From the material below, reproduce exactly the stretch of lines that begins with the line holding "Go to the previous photo arrow" and ends with the line holding "the LOCKED label", skipping the pictures.
*** DATA Section Begins ***
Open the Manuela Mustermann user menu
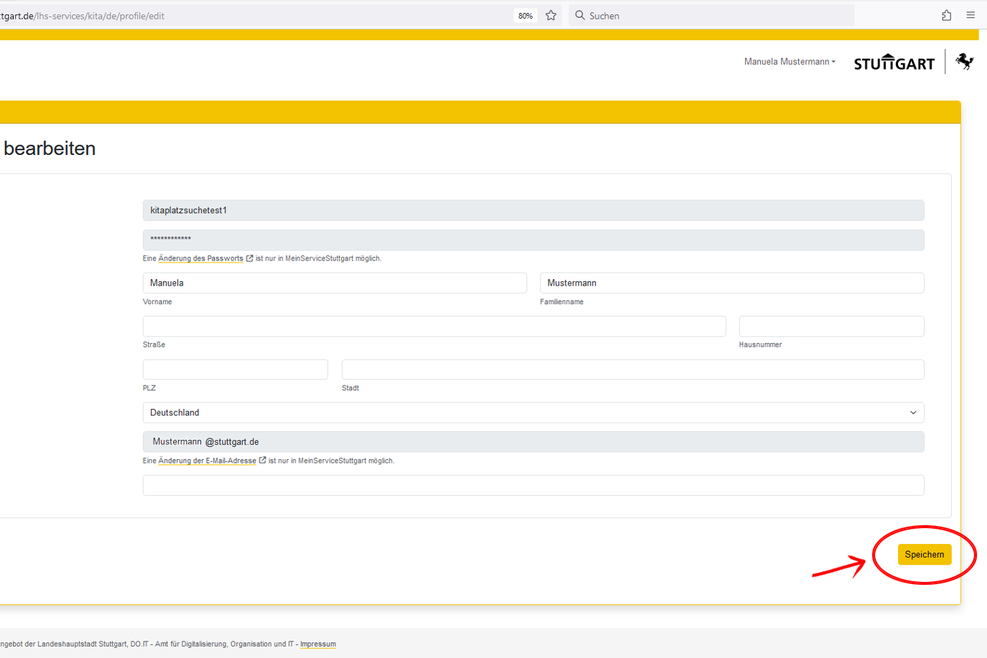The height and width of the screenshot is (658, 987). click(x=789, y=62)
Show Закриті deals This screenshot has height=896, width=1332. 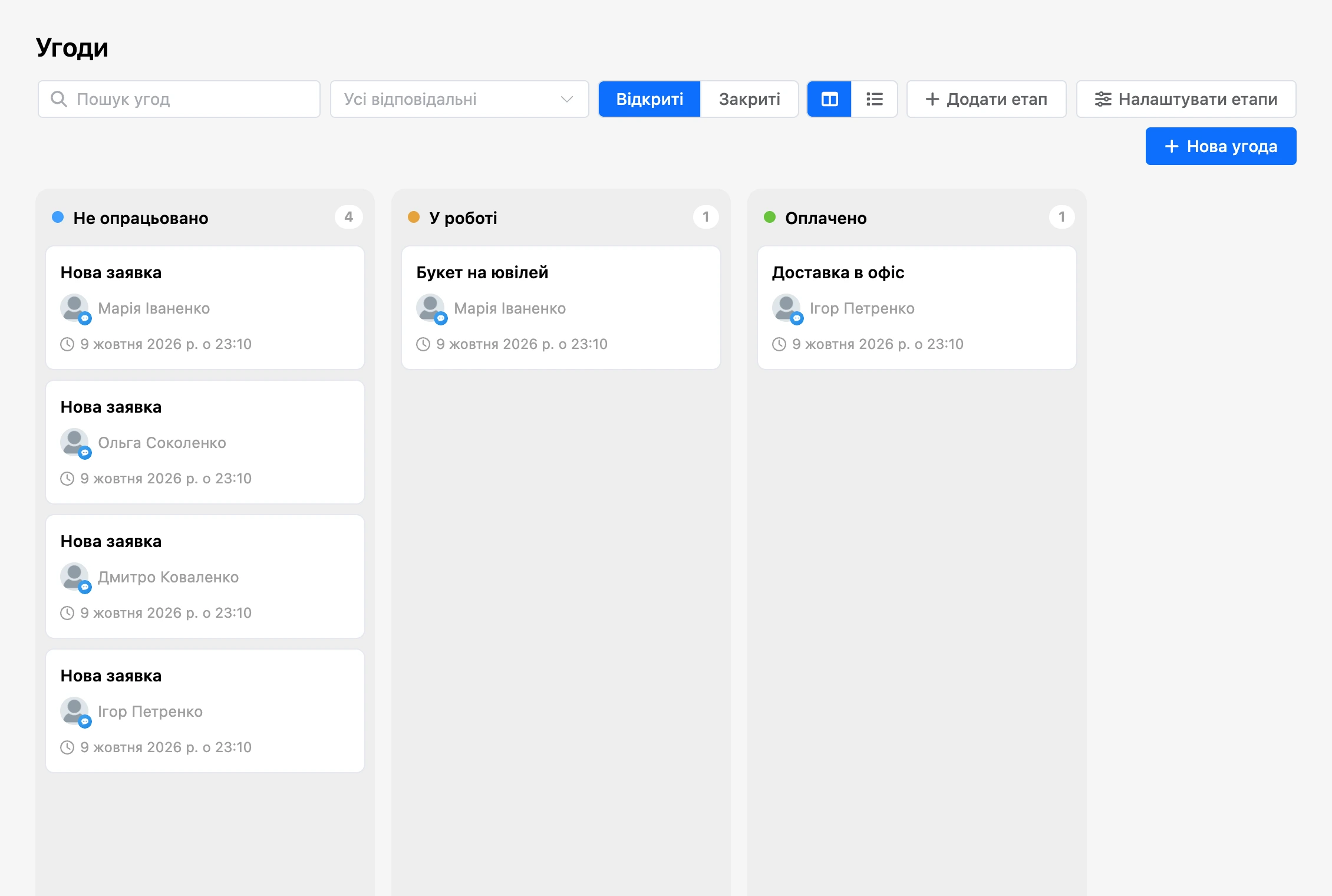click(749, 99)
*** DATA Section Ends ***
*** DATA Section Begins ***
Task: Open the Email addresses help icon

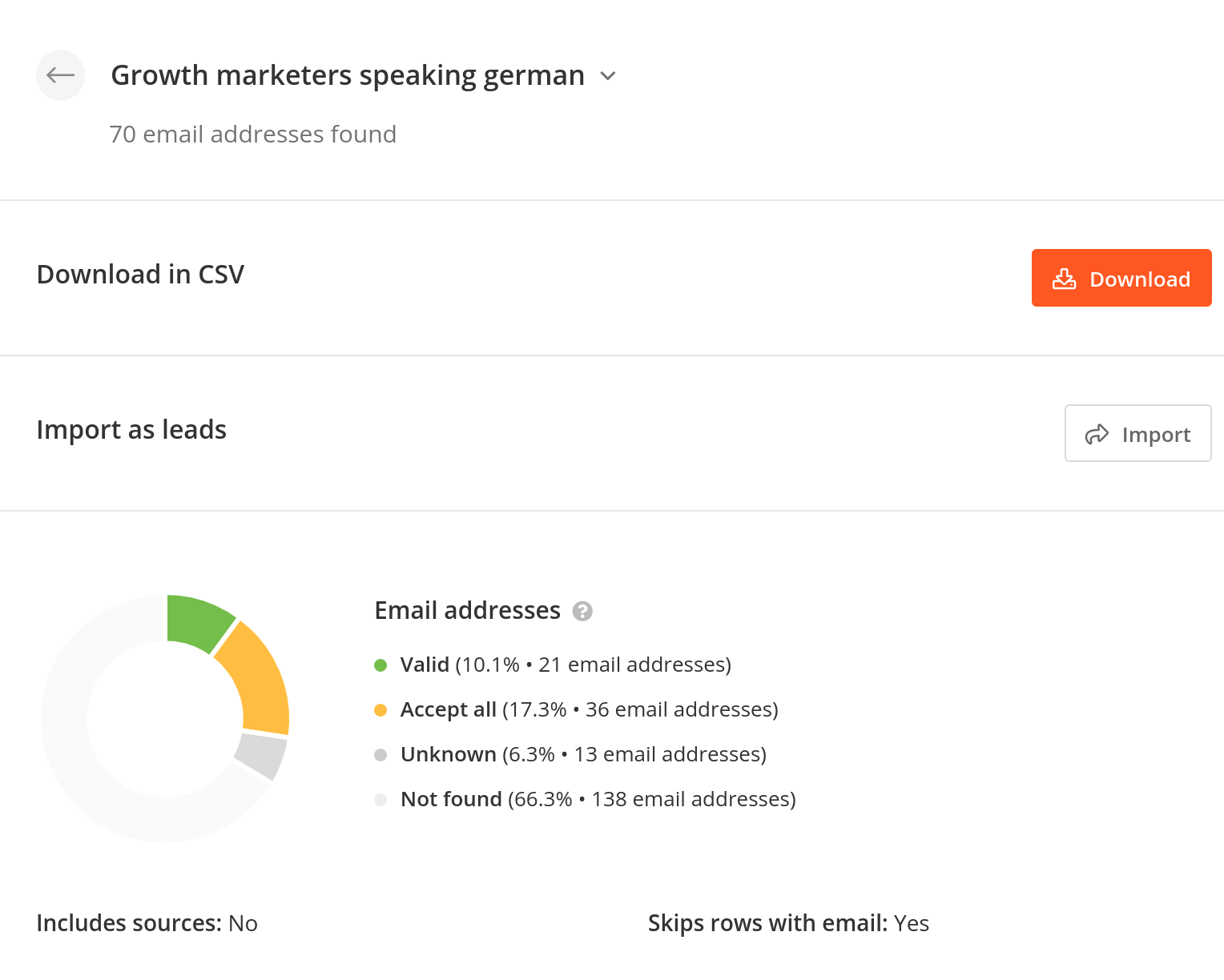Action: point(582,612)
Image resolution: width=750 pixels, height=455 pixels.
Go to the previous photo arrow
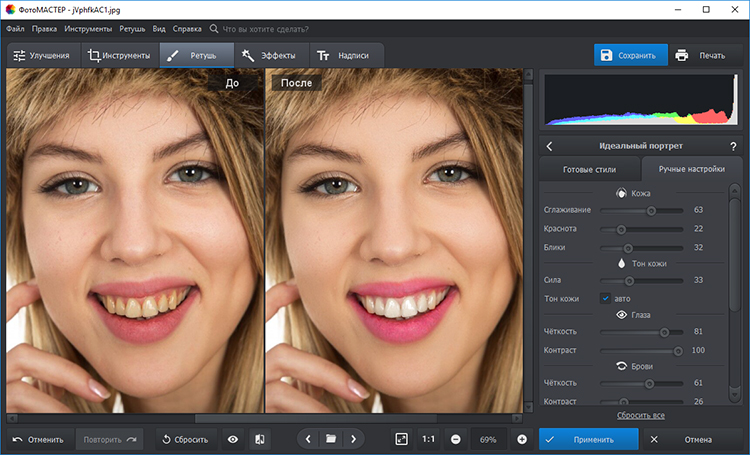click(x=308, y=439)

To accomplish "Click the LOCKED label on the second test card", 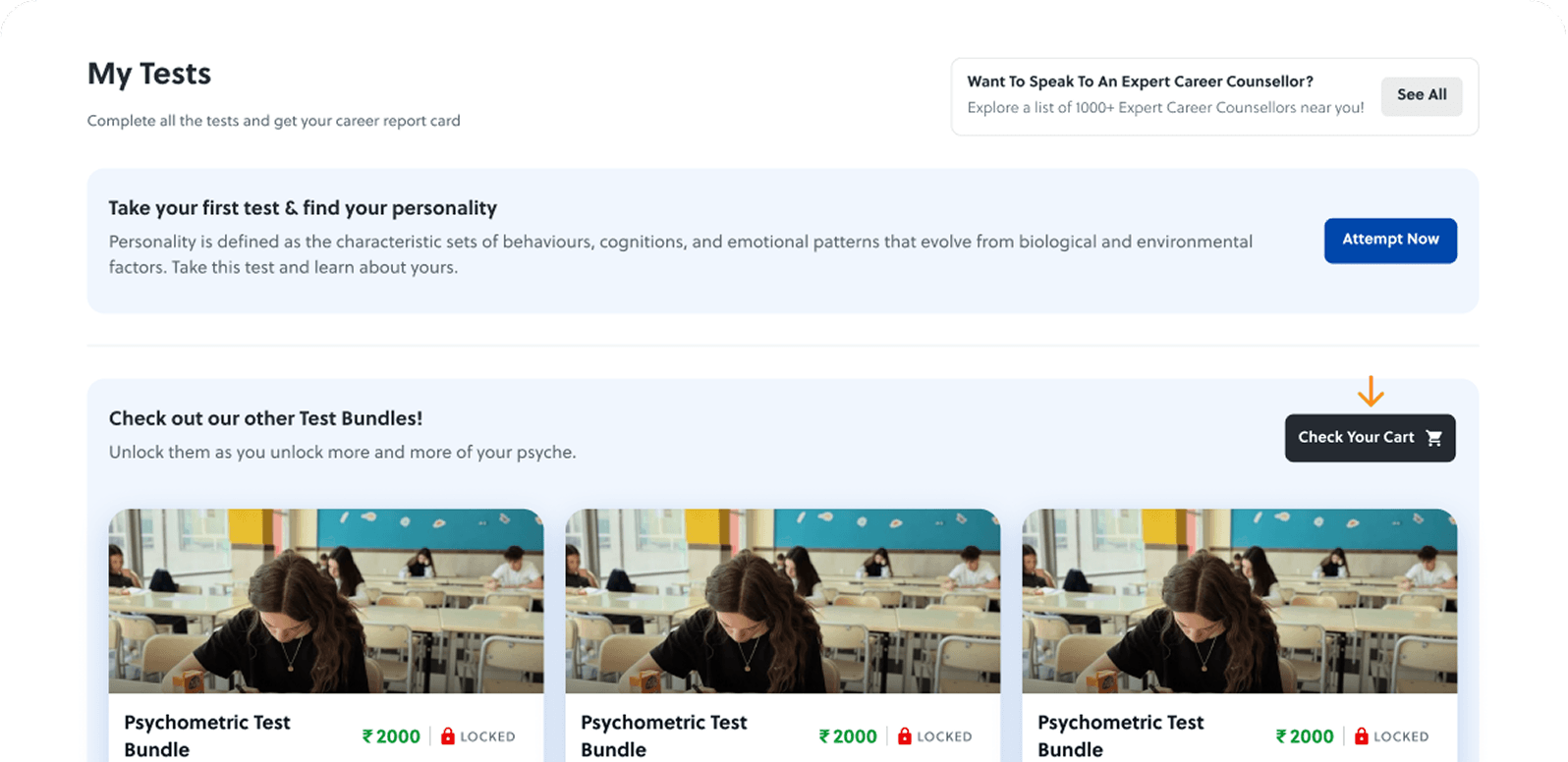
*** DATA Section Ends ***
== ANSWER ==
Go to the previous photo arrow
click(x=308, y=439)

To accomplish "Click the LOCKED label on the second test card", 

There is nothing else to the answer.